**What is expected:**
Exactly and only the lines from the one with "Open the candlestick chart style selector" through the last line of the records need to be set down; please skip the pictures.

**Exercise data:**
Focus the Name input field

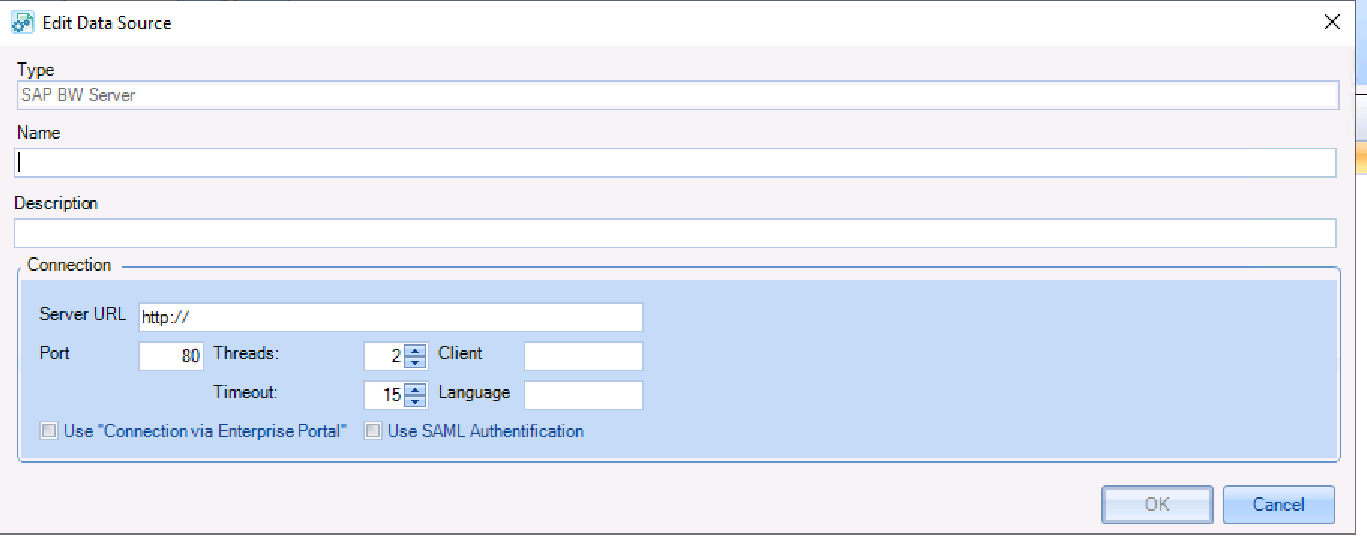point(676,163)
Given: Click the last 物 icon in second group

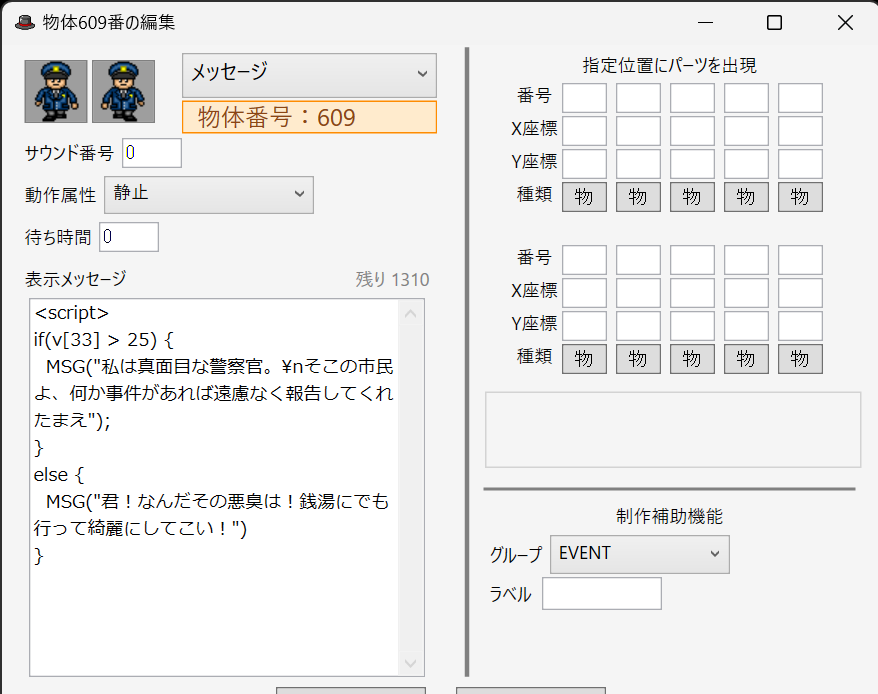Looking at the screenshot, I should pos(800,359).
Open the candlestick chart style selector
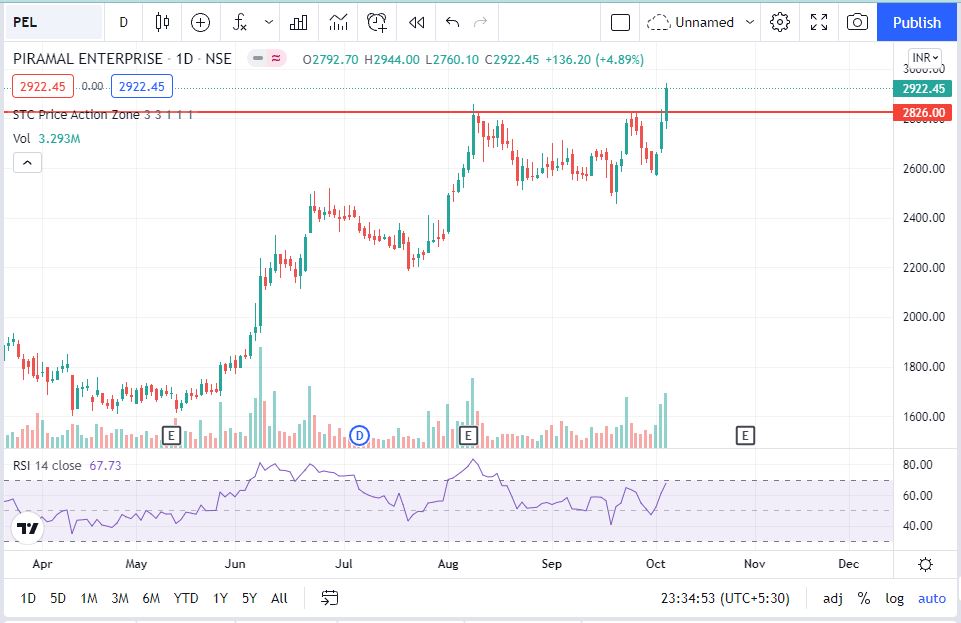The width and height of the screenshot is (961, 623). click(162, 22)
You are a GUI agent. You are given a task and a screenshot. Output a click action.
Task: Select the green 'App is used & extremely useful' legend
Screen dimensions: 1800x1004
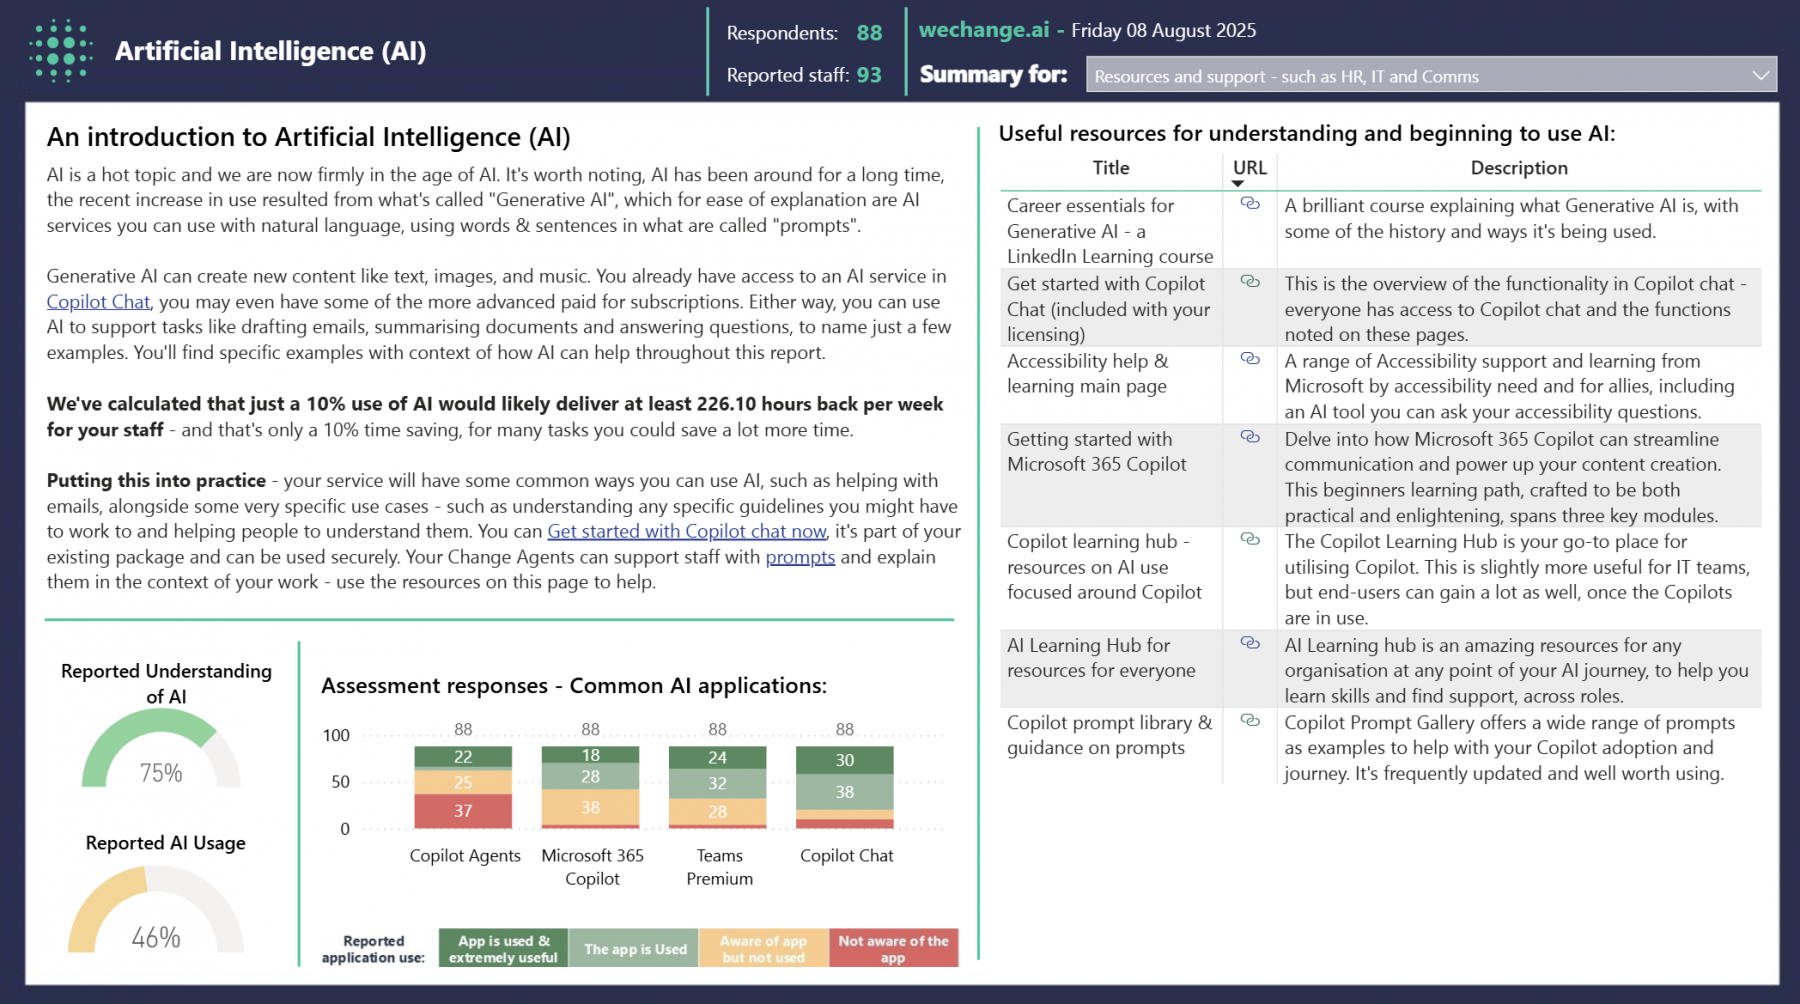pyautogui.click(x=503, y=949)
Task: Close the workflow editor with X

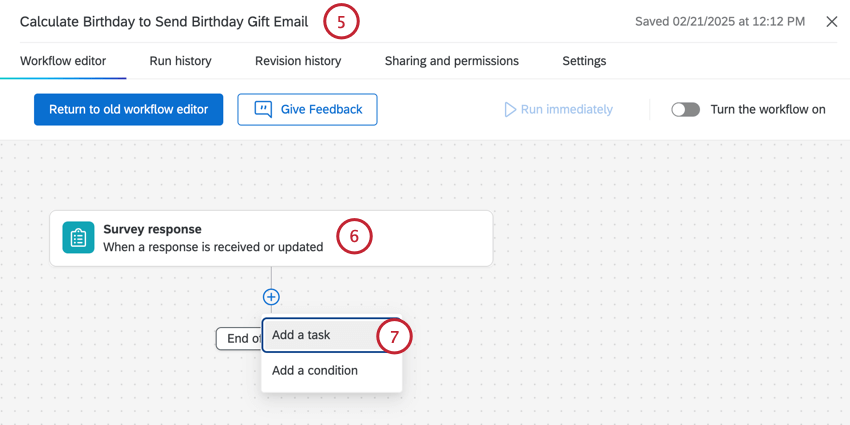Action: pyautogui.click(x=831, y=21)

**Task response:**
Open the candlestick chart style selector
The width and height of the screenshot is (961, 623). click(162, 22)
You are a GUI agent. You are given a task and a screenshot. Output a click action.
Task: Select the green 'App is used & extremely useful' legend
Screen dimensions: 1800x1004
pyautogui.click(x=503, y=949)
Task: Close the workflow editor with X

Action: pyautogui.click(x=831, y=21)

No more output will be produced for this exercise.